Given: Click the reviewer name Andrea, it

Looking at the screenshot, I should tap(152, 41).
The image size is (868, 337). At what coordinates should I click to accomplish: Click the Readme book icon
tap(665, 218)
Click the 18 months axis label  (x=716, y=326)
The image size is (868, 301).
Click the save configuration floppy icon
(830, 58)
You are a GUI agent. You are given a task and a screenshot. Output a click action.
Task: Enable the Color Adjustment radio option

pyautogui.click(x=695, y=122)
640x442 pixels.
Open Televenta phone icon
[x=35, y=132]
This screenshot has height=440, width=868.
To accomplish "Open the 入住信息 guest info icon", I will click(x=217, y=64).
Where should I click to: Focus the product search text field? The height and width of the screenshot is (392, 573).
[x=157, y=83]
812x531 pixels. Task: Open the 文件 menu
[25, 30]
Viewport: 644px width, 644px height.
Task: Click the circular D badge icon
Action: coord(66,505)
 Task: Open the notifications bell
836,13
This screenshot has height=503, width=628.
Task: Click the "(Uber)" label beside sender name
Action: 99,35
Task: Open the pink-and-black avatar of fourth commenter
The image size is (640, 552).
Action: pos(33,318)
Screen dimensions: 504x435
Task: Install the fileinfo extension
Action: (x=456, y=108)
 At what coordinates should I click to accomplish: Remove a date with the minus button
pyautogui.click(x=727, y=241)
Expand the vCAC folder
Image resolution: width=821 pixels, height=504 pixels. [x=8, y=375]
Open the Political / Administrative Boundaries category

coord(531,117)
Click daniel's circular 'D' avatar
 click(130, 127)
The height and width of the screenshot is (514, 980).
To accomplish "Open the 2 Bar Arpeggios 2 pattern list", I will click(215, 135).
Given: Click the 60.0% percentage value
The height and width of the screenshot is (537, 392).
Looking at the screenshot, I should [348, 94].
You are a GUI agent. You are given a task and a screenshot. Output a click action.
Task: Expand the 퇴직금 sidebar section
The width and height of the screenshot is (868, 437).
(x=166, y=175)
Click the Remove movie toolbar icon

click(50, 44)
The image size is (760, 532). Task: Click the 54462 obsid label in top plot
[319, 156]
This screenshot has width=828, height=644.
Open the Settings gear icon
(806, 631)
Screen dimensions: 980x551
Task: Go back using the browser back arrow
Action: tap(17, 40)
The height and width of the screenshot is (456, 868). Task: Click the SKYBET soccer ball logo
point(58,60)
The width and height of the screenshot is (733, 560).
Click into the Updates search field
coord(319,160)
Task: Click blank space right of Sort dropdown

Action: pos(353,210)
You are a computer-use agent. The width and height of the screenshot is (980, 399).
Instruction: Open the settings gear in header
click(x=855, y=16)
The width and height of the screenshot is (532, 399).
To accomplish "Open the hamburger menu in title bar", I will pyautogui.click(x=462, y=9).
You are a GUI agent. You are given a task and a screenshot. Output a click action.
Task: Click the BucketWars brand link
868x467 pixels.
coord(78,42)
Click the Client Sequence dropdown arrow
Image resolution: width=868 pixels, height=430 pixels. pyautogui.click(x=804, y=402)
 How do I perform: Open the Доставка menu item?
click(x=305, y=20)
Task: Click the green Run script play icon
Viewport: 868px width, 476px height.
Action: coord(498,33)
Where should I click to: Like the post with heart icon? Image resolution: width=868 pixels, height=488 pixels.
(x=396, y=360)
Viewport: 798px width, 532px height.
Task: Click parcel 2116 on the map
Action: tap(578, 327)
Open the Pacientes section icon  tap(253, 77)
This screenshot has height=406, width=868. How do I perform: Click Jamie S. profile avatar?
+-------+
Above are the records; copy all of them exactly.

Given: Click the reviewer name Andrea, it

Looking at the screenshot, I should tap(152, 41).
The image size is (868, 337). At what coordinates should I click to accomplish: Click the Readme book icon
tap(665, 218)
Click the 18 months axis label  (x=716, y=326)
The image size is (868, 301).
Click the save configuration floppy icon
(830, 58)
You are a GUI agent. You are given a task and a screenshot. Output a click action.
Task: Enable the Color Adjustment radio option

pyautogui.click(x=695, y=122)
640x442 pixels.
Open Televenta phone icon
[x=35, y=132]
This screenshot has height=440, width=868.
To accomplish "Open the 入住信息 guest info icon", I will click(x=217, y=64).
Where should I click to: Focus the product search text field? The height and width of the screenshot is (392, 573).
[x=157, y=83]
812x531 pixels. Task: Open the 文件 menu
[25, 30]
Viewport: 644px width, 644px height.
Task: Click the circular D badge icon
Action: coord(66,505)
 Task: Open the notifications bell
836,13
This screenshot has height=503, width=628.
Task: Click the "(Uber)" label beside sender name
Action: 99,35
Task: Open the pink-and-black avatar of fourth commenter
The image size is (640, 552).
Action: pos(33,318)
Screen dimensions: 504x435
Task: Install the fileinfo extension
Action: (x=456, y=108)
 At what coordinates should I click to accomplish: Remove a date with the minus button
pyautogui.click(x=727, y=241)
Expand the vCAC folder
Image resolution: width=821 pixels, height=504 pixels. [x=8, y=375]
Open the Political / Administrative Boundaries category

coord(531,117)
Click daniel's circular 'D' avatar
 click(130, 127)
The height and width of the screenshot is (514, 980).
To accomplish "Open the 2 Bar Arpeggios 2 pattern list", I will click(215, 135).
Given: Click the 60.0% percentage value
The height and width of the screenshot is (537, 392).
Looking at the screenshot, I should [348, 94].
You are a GUI agent. You are given a task and a screenshot. Output a click action.
Task: Expand the 퇴직금 sidebar section
The width and height of the screenshot is (868, 437).
(x=166, y=175)
Click the Remove movie toolbar icon

click(50, 44)
The image size is (760, 532). Task: Click the 54462 obsid label in top plot
[319, 156]
This screenshot has width=828, height=644.
Open the Settings gear icon
(806, 631)
Screen dimensions: 980x551
Task: Go back using the browser back arrow
Action: tap(17, 40)
The height and width of the screenshot is (456, 868). Task: Click the SKYBET soccer ball logo
point(58,60)
The width and height of the screenshot is (733, 560).
Click into the Updates search field
coord(319,160)
Task: Click blank space right of Sort dropdown

Action: pos(353,210)
You are a computer-use agent. The width and height of the screenshot is (980, 399).
Instruction: Open the settings gear in header
click(x=855, y=16)
The width and height of the screenshot is (532, 399).
To accomplish "Open the hamburger menu in title bar", I will pyautogui.click(x=462, y=9).
You are a GUI agent. You are given a task and a screenshot. Output a click action.
Task: Click the BucketWars brand link
868x467 pixels.
coord(78,42)
Click the Client Sequence dropdown arrow
Image resolution: width=868 pixels, height=430 pixels. pyautogui.click(x=804, y=402)
 How do I perform: Open the Доставка menu item?
click(x=305, y=20)
Task: Click the green Run script play icon
Viewport: 868px width, 476px height.
Action: coord(498,33)
Where should I click to: Like the post with heart icon? Image resolution: width=868 pixels, height=488 pixels.
(x=396, y=360)
Viewport: 798px width, 532px height.
Task: Click parcel 2116 on the map
Action: tap(578, 327)
Open the Pacientes section icon  tap(253, 77)
This screenshot has height=406, width=868. How do I perform: Click Jamie S. profile avatar?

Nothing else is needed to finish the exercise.